*Document section:*
____________________

- Cover art
- Developer: Alfa System
- Publisher: Namco Bandai Games
- Composers: Motoi Sakuraba Go Shiina
- Series: Tales
- Platform: PlayStation Portable
- Release: JP: February 23, 2012;
- Genres: Beat 'em up, Action
- Mode: Single-player

= Tales of the Heroes: Twin Brave =

2012 video game

 is a 2012 hack and slash video game developed by Alfa System and published by Namco Bandai Games for the PlayStation Portable It is considered a spin-off of the Tales series, and plays similarly to the Dynasty Warriors series. The game was released in Japan on February 23, 2012.

==Gameplay==
The game plays similarly to the Dynasty Warriors video game series. The premise of the game is to control characters from past Tales video games, and use them to fight large waves of enemies. In addition to using past game's protagonists, it is also possible to fight against past game's antagonists, and even unlock some to be played as in game.

Equipping items gives characters different statistics. Some special items even change appearance, such as giving character models a super deformed look with especially big heads.

==Development==
A demo for the game was made available for the Japanese PlayStation Network on January 26, 2012. After the game's release, there was downloadable content for the game, in the form of new missions to play, but not through the PlayStation Store, but rather, a special Tales-related website.

____________________

*Instructions:*
A - Transcribe the passage of the Twin Brave article from "is a 2012 hack" to "February 23, 2012.".
B - In the Twin Brave article, on what date did a demo of the game become available on the Japanese PlayStation Network?
C - Write the next part of the article on the game Tales of the Heroes: Twin Brave, picking up after its final sentence.
The rows that come next have no connection to the article on the game.

____________________

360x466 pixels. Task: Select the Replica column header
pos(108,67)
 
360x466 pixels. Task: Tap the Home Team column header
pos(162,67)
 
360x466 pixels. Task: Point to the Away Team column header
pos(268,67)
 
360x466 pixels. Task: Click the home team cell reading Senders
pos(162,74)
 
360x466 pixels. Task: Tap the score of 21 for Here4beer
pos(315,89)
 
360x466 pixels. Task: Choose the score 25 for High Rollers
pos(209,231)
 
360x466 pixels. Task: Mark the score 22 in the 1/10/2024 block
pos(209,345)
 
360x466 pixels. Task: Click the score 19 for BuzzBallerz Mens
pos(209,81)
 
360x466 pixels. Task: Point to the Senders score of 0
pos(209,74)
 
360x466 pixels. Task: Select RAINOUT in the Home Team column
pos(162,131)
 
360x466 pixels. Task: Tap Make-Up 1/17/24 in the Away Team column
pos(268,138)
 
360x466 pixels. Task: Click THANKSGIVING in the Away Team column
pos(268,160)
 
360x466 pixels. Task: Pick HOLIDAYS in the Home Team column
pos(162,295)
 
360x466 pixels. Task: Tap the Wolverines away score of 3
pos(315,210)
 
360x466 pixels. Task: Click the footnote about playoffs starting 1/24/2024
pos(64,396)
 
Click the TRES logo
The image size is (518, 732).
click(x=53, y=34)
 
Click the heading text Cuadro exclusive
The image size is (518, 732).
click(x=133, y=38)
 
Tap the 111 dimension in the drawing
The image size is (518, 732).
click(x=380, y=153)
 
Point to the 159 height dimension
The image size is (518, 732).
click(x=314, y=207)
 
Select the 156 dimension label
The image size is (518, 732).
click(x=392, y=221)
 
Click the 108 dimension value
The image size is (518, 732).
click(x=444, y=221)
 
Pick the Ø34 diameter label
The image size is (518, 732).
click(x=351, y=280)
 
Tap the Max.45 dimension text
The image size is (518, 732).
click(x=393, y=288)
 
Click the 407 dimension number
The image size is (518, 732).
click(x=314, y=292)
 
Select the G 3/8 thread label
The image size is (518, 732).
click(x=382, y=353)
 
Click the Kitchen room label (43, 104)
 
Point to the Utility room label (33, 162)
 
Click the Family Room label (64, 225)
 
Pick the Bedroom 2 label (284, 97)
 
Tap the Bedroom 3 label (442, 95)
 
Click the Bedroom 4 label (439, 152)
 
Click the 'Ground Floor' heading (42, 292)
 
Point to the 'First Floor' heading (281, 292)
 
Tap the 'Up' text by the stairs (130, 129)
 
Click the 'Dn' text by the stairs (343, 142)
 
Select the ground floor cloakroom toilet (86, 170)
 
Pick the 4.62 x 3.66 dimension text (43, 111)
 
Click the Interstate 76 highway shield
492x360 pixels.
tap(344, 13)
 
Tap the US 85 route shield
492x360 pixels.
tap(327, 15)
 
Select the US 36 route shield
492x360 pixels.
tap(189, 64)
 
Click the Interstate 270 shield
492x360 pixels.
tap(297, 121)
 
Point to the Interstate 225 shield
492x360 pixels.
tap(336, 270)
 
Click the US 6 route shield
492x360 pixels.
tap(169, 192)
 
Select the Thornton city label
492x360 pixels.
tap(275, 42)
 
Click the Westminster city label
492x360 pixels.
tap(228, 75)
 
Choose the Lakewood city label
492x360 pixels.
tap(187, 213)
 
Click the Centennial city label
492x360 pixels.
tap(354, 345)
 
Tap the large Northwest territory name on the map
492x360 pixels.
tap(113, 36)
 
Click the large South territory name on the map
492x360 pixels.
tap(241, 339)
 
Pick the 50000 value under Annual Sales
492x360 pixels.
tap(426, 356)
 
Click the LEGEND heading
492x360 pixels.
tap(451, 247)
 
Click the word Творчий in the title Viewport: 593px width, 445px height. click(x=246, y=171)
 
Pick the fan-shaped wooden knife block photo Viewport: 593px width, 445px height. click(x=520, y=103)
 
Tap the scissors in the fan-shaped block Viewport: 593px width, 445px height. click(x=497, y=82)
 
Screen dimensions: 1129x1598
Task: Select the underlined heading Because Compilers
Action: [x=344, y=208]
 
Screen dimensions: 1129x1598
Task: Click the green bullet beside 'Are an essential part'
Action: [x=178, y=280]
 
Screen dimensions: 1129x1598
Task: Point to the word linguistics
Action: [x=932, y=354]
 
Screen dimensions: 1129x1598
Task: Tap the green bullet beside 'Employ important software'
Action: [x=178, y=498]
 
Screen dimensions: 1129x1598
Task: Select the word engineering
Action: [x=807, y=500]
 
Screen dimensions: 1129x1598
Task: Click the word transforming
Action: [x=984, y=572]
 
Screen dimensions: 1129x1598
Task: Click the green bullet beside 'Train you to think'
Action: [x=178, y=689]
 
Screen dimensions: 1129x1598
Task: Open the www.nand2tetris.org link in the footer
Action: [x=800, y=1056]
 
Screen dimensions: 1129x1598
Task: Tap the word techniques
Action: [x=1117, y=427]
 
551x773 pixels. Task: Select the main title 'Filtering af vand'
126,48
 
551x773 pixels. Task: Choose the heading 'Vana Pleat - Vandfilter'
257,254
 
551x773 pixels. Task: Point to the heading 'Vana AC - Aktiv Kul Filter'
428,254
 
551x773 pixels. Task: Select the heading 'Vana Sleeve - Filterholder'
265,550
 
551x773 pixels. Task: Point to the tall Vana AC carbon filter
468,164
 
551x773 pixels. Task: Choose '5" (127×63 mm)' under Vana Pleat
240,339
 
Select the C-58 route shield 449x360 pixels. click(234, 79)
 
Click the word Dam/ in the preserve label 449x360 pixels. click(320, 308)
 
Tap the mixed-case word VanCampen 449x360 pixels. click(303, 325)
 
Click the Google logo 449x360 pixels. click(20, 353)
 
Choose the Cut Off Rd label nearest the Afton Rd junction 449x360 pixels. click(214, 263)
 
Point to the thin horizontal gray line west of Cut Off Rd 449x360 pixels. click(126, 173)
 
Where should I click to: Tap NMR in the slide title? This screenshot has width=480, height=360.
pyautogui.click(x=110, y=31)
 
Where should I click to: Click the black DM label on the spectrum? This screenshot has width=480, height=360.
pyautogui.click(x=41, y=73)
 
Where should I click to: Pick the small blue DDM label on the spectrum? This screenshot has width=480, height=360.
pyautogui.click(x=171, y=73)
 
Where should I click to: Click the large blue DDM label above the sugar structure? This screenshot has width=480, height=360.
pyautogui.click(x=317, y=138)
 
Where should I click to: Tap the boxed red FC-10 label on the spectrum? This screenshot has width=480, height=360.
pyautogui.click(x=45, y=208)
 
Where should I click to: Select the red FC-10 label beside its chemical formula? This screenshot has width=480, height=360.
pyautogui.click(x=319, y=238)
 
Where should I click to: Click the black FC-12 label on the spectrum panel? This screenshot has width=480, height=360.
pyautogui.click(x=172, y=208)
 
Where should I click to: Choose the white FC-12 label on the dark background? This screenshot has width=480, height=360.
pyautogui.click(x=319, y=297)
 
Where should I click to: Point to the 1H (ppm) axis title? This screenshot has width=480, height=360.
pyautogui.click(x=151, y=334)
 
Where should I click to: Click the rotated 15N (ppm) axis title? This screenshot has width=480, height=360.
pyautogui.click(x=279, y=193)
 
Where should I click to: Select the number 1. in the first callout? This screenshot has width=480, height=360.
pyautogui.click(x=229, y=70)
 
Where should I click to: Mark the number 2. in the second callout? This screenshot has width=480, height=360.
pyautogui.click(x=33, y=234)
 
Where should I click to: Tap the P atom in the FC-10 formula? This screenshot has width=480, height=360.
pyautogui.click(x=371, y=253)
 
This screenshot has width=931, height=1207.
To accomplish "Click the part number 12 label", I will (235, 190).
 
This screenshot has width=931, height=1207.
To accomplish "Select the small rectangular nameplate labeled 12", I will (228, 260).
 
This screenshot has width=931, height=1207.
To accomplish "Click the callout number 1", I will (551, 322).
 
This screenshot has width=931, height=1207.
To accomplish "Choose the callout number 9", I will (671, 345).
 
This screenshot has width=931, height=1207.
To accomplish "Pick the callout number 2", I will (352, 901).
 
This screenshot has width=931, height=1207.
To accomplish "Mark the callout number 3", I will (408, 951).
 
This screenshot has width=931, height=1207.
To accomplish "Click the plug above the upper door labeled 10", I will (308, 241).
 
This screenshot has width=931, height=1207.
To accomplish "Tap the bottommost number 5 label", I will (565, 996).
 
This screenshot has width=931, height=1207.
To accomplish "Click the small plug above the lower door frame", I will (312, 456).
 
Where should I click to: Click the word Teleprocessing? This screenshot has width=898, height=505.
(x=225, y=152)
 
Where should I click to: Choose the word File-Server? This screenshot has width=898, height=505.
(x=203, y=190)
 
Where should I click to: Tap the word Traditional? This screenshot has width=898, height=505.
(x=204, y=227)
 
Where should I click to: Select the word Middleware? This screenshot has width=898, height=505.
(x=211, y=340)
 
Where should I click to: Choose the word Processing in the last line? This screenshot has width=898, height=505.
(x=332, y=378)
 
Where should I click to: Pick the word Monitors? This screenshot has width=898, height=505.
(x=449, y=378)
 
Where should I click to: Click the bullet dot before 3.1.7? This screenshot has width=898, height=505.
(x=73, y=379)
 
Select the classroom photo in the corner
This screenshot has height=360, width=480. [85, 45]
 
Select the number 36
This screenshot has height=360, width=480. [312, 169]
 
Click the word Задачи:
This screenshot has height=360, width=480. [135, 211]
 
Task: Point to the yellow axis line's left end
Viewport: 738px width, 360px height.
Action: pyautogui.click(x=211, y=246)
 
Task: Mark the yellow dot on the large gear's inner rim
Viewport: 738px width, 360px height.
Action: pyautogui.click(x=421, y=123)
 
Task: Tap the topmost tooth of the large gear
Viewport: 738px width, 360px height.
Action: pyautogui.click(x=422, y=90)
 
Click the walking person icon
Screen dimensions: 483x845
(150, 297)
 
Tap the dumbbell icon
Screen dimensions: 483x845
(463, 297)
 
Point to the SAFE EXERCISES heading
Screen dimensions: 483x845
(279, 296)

____________________

*Answers for the exercise:*
A -
is a 2012 hack and slash video game developed by Alfa System and published by Namco Bandai Games for the PlayStation Portable It is considered a spin-off of the Tales series, and plays similarly to the Dynasty Warriors series. The game was released in Japan on February 23, 2012.

B - January 26, 2012.

C -
==Characters==
Heroes

| Character | Game |
|---|---|
| Cless Alvein | Tales of Phantasia |
| Chester Burklight | Tales of Phantasia |
| Stahn Aileron | Tales of Destiny |
| Leon Magnus | Tales of Destiny |
| Reid Hershel | Tales of Eternia |
| Farah Oersted | Tales of Eternia |
| Kyle Dunamis | Tales of Destiny 2 |
| Reala | Tales of Destiny 2 |
| Lloyd Irving | Tales of Symphonia |
| Zelos Wilder | Tales of Symphonia |
| Veigue Lungberg | Tales of Rebirth |
| Tytree Crowe | Tales of Rebirth |
| Senel Coolidge | Tales of Legendia |
| Chloe Valens | Tales of Legendia |
| Luke Fon Fabre | Tales of the Abyss |
| Guy Cecil | Tales of the Abyss |
| Caius Qualls | Tales of the Tempest |
| Rubia Natwick | Tales of the Tempest |
| Ruca Milda | Tales of Innocence |
| Spada Belforma | Tales of Innocence |
| Emil Castagnier | Tales of Symphonia: Dawn of the New World |
| Marta Lualdi | Tales of Symphonia: Dawn of the New World |
| Yuri Lowell | Tales of Vesperia |
| Flynn Scifo | Tales of Vesperia |
| Shing Meteoryte | Tales of Hearts |
| Kohak Hearts | Tales of Hearts |
| Asbel Lhant | Tales of Graces |
| Cheria Barnes | Tales of Graces |
| Milla Maxwell | Tales of Xillia |
| Jude Mathis | Tales of Xillia |

Villains

| Character | Game |
|---|---|
| Elraine | Tales of Destiny 2 |
| Schwartz | Tales of Legendia |
| Duke | Tales of Vesperia |

==Reception and sales==
The game topped the Japanese video game sales charts in its first week, selling 85,000 copies. However, these sales only represented a 69.47% sell-through rate for the game, and the game sold significantly less than recent spinoff Tales titles on the PlayStation Portable, such as 2009's Tales of VS. at 133,076 copies sold. Media Create felt this was due to the game containing less character interaction than most Tales games, and that some retailers had reported less interest from women as well.

The game received a score of 31/40 (8/7/8/8) from Famitsu.